Re: Can this setup be saved?

[Date Prev][Date Next][Thread Prev][Thread Next][Date Index][Thread Index]

 



On Fri, Feb 12, 2010 at 5:56 PM, Dmitry Teytelman <dim@xxxxxxxxxx> wrote:
> Hello,
>
> I've made a mess of my raid setup and am desperately trying to save
> it. The setup is RAID-5 on 3 SATA disks. Problems started with one of
> the disks getting unrecoverable read errors. Unfortunately I was away
> on a trip and the machine was used by my family while this was going
> on :(
>
> Array consists of three devices: /dev/sda2, /dev/sdc2, and /dev/sdd2.
> When I got back from the trip I found the following:
>
> 1. Two disks were removed from the array, leaving only /dev/sda2;
> 2. When either of the two was added, the array would start;
> 3. One combination of two disks (/dev/sda2 + /dev/sdd2) aproduced a
> running /dev/md0 with a proper ext3 filesystem seen on the drive (even
> passing fsck);
>
> At this point I added /dev/sdc2 and the reconstruction started.
> However did not complete, since /dev/sdd2 has unrecoverable errors.
> Reading the list archives I figured I need another drive to ddrescue
> /dev/sdd2, then perform the reconstruction.
>
> However at some point during/after the reconstruction the situation
> has changed. Now both /dev/sdc2 and /dev/sdd2 are marked as spare
> drives (see mdadm -E output below) and I cannot start the array.

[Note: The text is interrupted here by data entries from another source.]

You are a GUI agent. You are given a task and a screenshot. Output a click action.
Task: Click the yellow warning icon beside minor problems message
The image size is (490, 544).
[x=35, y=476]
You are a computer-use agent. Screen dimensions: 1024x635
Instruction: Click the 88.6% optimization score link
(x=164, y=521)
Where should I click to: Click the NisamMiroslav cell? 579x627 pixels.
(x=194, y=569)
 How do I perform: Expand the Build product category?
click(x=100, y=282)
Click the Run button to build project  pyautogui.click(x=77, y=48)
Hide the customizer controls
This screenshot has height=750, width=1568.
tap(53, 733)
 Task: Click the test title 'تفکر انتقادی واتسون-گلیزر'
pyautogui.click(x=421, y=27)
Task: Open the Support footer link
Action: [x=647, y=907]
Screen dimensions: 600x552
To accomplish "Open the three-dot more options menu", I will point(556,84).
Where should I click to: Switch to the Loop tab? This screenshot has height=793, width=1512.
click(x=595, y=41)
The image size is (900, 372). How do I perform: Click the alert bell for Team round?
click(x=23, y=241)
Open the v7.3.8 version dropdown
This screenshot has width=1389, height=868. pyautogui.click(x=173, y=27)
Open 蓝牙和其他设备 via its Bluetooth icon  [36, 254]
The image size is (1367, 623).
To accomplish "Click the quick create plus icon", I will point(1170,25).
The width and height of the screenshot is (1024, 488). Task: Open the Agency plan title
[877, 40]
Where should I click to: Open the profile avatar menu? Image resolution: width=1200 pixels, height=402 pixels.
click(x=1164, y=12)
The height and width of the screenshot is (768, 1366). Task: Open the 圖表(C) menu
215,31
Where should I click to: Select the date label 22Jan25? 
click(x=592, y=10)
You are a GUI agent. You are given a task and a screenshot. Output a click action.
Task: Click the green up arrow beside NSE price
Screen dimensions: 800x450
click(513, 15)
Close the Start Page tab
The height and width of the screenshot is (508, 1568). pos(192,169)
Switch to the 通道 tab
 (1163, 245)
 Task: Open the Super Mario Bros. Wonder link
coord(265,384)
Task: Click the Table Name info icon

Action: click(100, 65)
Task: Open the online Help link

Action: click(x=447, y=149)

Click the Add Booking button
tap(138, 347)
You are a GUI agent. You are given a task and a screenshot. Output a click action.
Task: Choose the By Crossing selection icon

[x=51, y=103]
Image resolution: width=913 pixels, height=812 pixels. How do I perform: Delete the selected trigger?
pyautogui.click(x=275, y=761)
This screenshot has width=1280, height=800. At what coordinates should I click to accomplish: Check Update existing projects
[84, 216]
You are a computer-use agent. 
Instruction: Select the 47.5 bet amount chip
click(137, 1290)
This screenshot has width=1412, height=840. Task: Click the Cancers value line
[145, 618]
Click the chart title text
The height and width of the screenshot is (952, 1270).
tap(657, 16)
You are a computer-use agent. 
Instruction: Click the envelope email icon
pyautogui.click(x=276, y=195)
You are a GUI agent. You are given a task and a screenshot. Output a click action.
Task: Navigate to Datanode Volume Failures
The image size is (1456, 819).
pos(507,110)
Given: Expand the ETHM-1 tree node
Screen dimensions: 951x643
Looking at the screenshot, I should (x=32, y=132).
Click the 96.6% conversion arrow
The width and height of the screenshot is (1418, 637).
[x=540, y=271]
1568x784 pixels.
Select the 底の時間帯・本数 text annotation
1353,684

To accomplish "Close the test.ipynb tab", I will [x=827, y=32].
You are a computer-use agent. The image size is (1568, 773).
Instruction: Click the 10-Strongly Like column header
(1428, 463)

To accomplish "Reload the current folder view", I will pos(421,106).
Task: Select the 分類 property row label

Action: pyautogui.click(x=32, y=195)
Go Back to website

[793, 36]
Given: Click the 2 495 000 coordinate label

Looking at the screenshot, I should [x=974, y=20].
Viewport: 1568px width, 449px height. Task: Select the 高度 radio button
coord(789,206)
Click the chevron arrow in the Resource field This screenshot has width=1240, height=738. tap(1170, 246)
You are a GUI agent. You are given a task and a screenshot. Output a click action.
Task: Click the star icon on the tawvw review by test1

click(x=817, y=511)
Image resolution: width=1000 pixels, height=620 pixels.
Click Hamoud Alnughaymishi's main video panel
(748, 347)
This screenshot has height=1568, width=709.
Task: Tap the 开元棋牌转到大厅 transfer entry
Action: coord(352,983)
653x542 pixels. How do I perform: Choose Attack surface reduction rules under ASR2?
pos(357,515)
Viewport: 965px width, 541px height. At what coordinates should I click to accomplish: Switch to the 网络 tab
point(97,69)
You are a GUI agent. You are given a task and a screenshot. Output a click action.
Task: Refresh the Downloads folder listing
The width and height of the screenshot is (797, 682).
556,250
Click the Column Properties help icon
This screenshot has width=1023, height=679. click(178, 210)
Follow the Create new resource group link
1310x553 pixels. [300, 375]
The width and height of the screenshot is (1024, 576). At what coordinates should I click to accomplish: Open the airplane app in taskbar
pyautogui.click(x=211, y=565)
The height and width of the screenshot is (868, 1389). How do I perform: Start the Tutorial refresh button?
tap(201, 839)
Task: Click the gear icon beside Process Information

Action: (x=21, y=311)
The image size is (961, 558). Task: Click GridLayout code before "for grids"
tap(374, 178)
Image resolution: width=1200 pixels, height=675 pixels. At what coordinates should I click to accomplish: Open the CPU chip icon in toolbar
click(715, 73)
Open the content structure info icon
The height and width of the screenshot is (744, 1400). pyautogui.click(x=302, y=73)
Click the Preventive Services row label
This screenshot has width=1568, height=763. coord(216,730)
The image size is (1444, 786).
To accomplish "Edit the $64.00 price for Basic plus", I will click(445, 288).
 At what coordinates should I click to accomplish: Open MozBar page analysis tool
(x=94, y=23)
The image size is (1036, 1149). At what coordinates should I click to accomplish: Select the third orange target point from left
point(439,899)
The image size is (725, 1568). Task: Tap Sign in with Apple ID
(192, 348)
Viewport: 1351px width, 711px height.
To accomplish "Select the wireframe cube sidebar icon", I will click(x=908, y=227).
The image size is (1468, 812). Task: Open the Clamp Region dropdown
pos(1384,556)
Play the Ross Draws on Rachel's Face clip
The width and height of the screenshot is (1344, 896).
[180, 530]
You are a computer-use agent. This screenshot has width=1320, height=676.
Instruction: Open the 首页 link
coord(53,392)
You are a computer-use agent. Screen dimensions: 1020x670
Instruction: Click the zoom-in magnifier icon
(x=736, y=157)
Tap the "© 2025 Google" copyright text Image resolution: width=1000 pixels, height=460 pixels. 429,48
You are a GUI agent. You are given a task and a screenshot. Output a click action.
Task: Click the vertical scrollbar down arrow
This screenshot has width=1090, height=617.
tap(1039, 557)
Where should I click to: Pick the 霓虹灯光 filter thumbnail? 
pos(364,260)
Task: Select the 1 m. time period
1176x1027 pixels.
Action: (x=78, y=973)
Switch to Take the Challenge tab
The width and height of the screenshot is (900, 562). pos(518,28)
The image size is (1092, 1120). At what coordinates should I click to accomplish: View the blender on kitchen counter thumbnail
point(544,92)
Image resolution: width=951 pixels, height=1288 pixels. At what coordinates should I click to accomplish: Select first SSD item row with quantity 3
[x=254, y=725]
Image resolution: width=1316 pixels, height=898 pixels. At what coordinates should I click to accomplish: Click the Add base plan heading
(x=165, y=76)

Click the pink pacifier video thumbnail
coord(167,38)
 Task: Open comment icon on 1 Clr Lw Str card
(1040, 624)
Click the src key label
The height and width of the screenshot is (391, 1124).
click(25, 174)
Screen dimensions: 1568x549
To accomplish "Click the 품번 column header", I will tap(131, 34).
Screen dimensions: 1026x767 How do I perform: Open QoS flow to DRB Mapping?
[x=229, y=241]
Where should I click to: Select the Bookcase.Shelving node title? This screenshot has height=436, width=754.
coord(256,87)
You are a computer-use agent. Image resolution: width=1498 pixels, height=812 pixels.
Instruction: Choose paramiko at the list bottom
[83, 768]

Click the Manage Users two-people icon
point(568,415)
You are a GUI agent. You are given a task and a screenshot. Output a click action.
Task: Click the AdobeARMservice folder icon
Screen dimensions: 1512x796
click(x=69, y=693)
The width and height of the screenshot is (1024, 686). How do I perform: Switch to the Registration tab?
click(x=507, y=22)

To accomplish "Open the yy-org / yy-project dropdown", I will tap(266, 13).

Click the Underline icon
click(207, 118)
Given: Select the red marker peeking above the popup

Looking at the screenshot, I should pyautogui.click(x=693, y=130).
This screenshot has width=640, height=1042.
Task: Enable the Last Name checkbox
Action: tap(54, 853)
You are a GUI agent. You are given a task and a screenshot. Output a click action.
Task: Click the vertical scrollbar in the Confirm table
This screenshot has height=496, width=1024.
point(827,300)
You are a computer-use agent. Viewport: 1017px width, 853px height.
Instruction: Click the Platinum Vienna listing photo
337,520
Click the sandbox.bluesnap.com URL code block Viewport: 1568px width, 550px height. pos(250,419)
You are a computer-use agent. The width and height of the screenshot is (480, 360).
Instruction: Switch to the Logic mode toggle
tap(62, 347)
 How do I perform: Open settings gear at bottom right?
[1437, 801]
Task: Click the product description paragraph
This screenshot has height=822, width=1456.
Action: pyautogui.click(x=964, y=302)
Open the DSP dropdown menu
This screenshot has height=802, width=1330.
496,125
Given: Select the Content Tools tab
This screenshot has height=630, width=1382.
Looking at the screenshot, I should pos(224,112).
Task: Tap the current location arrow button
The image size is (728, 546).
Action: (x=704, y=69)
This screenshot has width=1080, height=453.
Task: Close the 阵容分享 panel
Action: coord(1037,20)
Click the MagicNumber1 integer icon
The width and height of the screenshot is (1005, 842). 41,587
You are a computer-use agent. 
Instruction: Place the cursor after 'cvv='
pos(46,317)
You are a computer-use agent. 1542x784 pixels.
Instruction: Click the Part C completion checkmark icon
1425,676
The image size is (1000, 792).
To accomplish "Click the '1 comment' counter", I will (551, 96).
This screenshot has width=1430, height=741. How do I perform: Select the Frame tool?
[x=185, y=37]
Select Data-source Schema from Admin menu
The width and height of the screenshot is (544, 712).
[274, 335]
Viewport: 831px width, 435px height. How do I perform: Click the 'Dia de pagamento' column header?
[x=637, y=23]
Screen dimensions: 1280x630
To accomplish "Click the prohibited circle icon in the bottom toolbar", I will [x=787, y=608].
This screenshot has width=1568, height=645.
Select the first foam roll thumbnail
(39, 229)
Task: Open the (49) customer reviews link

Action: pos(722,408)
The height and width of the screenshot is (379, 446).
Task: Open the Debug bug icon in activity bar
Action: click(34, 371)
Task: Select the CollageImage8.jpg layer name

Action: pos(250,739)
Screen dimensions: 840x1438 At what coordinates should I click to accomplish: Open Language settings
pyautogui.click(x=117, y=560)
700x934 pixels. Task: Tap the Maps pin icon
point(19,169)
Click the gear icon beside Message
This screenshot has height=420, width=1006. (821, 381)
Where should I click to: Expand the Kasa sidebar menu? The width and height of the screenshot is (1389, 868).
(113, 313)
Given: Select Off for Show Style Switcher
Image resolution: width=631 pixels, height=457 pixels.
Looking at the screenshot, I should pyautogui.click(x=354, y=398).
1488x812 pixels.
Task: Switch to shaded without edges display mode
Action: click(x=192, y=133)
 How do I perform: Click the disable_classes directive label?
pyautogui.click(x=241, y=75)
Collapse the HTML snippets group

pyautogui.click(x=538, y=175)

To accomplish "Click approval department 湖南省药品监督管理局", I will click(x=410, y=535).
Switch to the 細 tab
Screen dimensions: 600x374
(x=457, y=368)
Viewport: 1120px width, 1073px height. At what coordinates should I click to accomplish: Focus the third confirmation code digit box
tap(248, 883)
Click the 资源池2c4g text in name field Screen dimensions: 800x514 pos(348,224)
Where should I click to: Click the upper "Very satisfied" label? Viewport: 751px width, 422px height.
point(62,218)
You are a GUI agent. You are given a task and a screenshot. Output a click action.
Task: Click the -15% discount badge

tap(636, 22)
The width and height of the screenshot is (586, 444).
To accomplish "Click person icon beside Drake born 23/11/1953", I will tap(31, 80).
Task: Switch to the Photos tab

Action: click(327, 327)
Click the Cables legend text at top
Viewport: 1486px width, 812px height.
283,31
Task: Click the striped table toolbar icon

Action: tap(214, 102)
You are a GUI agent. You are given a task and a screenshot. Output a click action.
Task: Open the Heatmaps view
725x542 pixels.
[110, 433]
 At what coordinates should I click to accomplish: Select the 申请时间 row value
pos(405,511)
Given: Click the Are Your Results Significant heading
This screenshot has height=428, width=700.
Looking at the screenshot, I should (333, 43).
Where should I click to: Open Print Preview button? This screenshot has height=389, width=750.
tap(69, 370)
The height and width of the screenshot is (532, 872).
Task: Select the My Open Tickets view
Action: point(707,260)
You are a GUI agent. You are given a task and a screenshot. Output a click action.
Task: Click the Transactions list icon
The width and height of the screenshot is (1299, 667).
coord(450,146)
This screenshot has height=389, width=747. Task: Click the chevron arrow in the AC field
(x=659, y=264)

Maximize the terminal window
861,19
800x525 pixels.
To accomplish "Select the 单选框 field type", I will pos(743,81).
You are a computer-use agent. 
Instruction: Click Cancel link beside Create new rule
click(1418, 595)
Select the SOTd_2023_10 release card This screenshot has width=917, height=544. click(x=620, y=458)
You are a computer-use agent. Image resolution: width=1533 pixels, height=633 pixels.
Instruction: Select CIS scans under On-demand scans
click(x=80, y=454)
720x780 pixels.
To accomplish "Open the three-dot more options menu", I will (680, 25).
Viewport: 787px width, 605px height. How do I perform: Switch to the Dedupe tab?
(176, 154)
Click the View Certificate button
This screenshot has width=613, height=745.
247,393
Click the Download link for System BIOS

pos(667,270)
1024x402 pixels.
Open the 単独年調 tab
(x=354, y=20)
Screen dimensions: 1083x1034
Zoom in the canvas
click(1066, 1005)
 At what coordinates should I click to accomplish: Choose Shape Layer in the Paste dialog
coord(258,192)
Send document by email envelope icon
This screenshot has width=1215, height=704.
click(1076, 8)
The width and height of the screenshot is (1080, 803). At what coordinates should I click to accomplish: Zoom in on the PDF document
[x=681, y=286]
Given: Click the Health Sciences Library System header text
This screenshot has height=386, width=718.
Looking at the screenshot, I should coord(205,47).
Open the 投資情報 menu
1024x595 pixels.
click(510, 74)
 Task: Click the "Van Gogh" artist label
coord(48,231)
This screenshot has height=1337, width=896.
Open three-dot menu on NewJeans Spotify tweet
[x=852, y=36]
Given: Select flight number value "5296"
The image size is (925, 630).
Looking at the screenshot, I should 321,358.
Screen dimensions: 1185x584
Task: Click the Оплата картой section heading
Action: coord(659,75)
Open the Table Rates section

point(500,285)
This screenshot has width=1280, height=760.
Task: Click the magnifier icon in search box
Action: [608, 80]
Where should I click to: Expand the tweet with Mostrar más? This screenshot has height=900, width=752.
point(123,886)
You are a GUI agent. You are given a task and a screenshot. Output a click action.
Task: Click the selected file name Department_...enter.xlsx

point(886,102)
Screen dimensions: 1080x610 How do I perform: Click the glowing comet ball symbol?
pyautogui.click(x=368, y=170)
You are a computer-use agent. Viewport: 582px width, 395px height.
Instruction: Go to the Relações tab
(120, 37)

I
> think /dev/sdd2 should be in sync with /dev/sda2, but how can I bring
> it back (it used to be device 2)?
>
> /dev/sda2:
>          Magic : a92b4efc
>        Version : 0.90.01
>           UUID : bd5c2dc0:f76e5f10:a98c4de7:f2020715
>  Creation Time : Fri Jun 17 11:47:44 2005
>     Raid Level : raid5
>  Used Dev Size : 486375808 (463.84 GiB 498.05 GB)
>     Array Size : 972751616 (927.69 GiB 996.10 GB)
>   Raid Devices : 3
>  Total Devices : 1
> Preferred Minor : 0
>
>    Update Time : Fri Feb 12 14:07:35 2010
>          State : active
>  Active Devices : 1
> Working Devices : 1
>  Failed Devices : 2
>  Spare Devices : 0
>       Checksum : a4cd0c48 - correct
>         Events : 2125155
>
>         Layout : left-symmetric
>     Chunk Size : 128K
>
>      Number   Major   Minor   RaidDevice State
> this     0       8        2        0      active sync   /dev/sda2
>
>   0     0       8        2        0      active sync   /dev/sda2
>   1     1       0        0        1      faulty removed
>   2     2       0        0        2      faulty removed
>
> /dev/sdc2:
>          Magic : a92b4efc
>        Version : 0.90.01
>           UUID : bd5c2dc0:f76e5f10:a98c4de7:f2020715
>  Creation Time : Fri Jun 17 11:47:44 2005
>     Raid Level : raid5
>  Used Dev Size : 486375808 (463.84 GiB 498.05 GB)
>     Array Size : 972751616 (927.69 GiB 996.10 GB)
>   Raid Devices : 3
>  Total Devices : 1
> Preferred Minor : 0
>
>    Update Time : Fri Feb 12 10:30:00 2010
>          State : active
>  Active Devices : 1
> Working Devices : 1
>  Failed Devices : 2
>  Spare Devices : 0
>       Checksum : a4ccd973 - correct
>         Events : 2125153
>
>         Layout : left-symmetric
>     Chunk Size : 128K
>
>      Number   Major   Minor   RaidDevice State
> this     4       8        2       -1      spare   /dev/sdc2
>
>   0     0       8       34        0      active sync   /dev/sda2
>   1     1       0        0        1      faulty removed
>   2     2       0        0        2      faulty removed
>
> /dev/sdd2:
>          Magic : a92b4efc
>        Version : 0.90.01
>           UUID : bd5c2dc0:f76e5f10:a98c4de7:f2020715
>  Creation Time : Fri Jun 17 11:47:44 2005
>     Raid Level : raid5
>  Used Dev Size : 486375808 (463.84 GiB 498.05 GB)
>     Array Size : 972751616 (927.69 GiB 996.10 GB)
>   Raid Devices : 3
>  Total Devices : 2
> Preferred Minor : 0
>
>    Update Time : Fri Feb 12 10:36:05 2010
>          State : active
>  Active Devices : 1
> Working Devices : 2
>  Failed Devices : 2
>  Spare Devices : 1
>       Checksum : a4ccdb48 - correct
>         Events : 2125154
>
>         Layout : left-symmetric
>     Chunk Size : 128K
>
>      Number   Major   Minor   RaidDevice State
> this     3       8       50        3      spare   /dev/sdd2
>
>   0     0       8       34        0      active sync   /dev/sda2
>   1     1       0        0        1      faulty removed
>   2     2       0        0        2      faulty removed
>   3     3       8       50        3      spare   /dev/sdd2
>
>
> --
> Dmitry Teytelman
> --
> To unsubscribe from this list: send the line "unsubscribe linux-raid" in
> the body of a message to majordomo@xxxxxxxxxxxxxxx
> More majordomo info at  http://vger.kernel.org/majordomo-info.html
>

It sounds like you've reached the point where you've done something
silly and need to try to recover what you can.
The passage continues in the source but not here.